Lesson number two: The end of the world can be transformed into a new beginning.
"I didn’t see it then, but it turned out that getting fired from Apple was the best thing that could have ever happened to me. The heaviness of being successful was replaced by the lightness of being a beginner again, less sure about everything. It freed me to enter one of the most creative periods of my life." Steve Jobs
Steve Jobs and his partner started Apple in his parents’ garage when he was only 20, and invented the first Macintosh computer before he was 30. By then the company had grown into a $2 billion corporation with 4,000 employees. Along the way, it had also picked up a formal management structure and a board of directors who turned on Jobs and fired him, shutting him out of his own company in disgrace.
Jobs was devastated for months before he realised that he still loved the creativity of computers, and that nobody could take away his expertise and experience. He decided to carry on doing what he loved, and during the next five years he created an IT company called NeXT, and bought and developed Pixar Studios.
Pixar produced Toy Story, the first computer animated feature film, and became the world’s leading computer animation studio. Around that time, Apple found they had lost their way without Jobs, and bought NeXT to get him back on board. A smart decision, since NeXT technology was incorporated in the IMac, the new generation of Apple Mac computers that saved the company.
“I’m pretty sure none of this would have happened if I hadn’t been fired from Apple” recalls Jobs. “Sometimes life hits you in the head with a brick. Don’t lose faith. I’m convinced that the only thing that kept me going was that I loved what I did.”
Lesson number three: You will be dead a long time so do great work while you are here.
"Your work is going to fill a large part of your life, and the only way to be truly satisfied is to do what you believe is great work. And the only way to do great work is to love what you do. If you haven’t found it yet, keep looking. Don’t settle." Steve Jobs
Steve Jobs remembers reading a quote when he was 17 that has stayed with him all his life: “If you live each day as if it was your last, someday you’ll most certainly be right.” But even if you understand this, it’s a shock when you are faced with your own mortality.
At the age of 50, Jobs was diagnosed with pancreatic cancer, one of the deadliest of all cancers. He spent a day getting used to the idea of death while the doctors did a biopsy to confirm the diagnosis. And then a miracle happened. The biopsy revealed that his was one of the tiny fraction of cases of pancreatic cancer that could be operated on. The operation was a success, and he survived another 6 years until the cancer came back and took his life.

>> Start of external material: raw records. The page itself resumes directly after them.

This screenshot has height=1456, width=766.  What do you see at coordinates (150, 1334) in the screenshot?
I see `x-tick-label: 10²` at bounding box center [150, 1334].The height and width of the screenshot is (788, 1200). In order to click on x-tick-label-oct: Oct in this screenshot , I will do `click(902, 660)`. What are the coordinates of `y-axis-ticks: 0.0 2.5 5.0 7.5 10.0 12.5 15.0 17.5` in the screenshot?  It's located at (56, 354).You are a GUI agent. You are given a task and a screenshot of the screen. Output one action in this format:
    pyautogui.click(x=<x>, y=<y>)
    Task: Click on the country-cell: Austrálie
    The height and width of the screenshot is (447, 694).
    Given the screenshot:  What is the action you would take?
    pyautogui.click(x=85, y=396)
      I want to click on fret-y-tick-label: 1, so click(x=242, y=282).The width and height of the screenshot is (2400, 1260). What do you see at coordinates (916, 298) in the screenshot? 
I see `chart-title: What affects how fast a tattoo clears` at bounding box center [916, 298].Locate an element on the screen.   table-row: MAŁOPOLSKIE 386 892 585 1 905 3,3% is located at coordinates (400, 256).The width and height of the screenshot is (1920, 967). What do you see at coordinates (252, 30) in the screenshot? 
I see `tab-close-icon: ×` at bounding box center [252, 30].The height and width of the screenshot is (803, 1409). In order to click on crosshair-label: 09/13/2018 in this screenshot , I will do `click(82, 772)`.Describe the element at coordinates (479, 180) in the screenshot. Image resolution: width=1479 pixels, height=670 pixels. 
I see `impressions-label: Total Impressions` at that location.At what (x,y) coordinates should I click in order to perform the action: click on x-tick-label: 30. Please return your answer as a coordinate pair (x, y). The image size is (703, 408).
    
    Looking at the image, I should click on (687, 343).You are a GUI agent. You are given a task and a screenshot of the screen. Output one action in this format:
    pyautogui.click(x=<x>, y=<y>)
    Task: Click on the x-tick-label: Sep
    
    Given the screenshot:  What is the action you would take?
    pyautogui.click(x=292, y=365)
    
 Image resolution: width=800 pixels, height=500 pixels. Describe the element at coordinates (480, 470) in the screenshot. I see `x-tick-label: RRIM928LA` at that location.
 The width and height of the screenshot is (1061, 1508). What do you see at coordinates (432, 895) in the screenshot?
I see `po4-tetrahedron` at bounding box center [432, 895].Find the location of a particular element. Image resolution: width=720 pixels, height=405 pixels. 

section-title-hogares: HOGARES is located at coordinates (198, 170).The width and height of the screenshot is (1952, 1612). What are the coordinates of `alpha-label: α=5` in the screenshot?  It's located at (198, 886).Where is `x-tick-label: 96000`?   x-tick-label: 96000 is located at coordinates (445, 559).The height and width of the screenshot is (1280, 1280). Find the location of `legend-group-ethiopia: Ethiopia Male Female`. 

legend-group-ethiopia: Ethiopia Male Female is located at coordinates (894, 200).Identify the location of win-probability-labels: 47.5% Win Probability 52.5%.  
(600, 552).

This first experience of surviving cancer made Jobs even more convinced that his belief in doing what you love is right. "Remembering that I’ll be dead soon is the most important tool I’ve ever encountered to help me make the big choices in life", explains Job. "Because almost everything – all external expectations, all pride, all fear of embarrassment or failure – these things just fall away in the face of death, leaving only what is truly important."
The truth is that we do not know when we are going to die, and we cannot really live our lives as if every day was our last day on earth. It simply wouldn’t be practical. But the essential truth of his personal philosophy is surely worth thinking about: if you hate what you do every day, you will hate your life. If you like or love what you do you will have better than half a chance at excelling at it.
Becoming really good at something is usually the best form of career and income progression.